Source material:
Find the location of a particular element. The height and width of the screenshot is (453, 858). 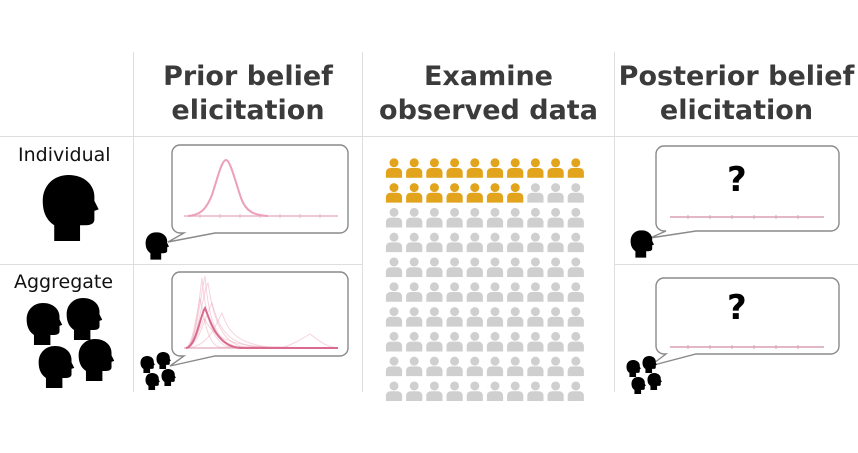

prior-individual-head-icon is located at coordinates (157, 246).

* * *

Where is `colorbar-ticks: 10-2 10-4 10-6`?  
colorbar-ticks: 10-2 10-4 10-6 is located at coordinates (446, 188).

* * *

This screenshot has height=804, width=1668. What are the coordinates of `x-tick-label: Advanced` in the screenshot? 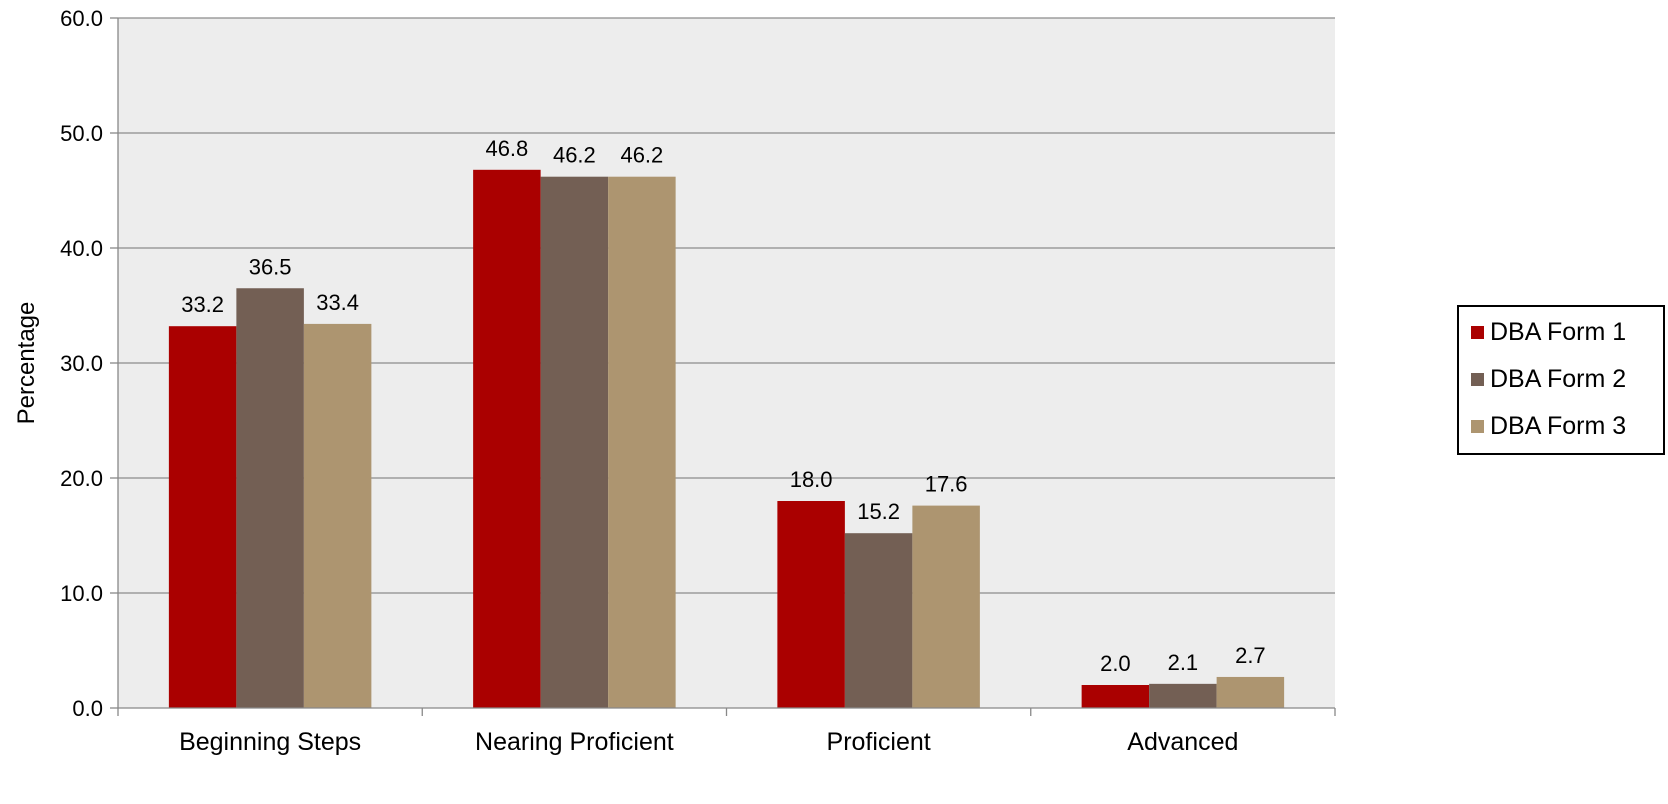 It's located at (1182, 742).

Exercise:
Pull out the stretch of rows from the line containing "Find the location" through the line containing "prior-individual-head-icon is located", copying each line word for word and leaving out the pictures.

Response:
Find the location of a particular element. The height and width of the screenshot is (453, 858). 

prior-individual-head-icon is located at coordinates (157, 246).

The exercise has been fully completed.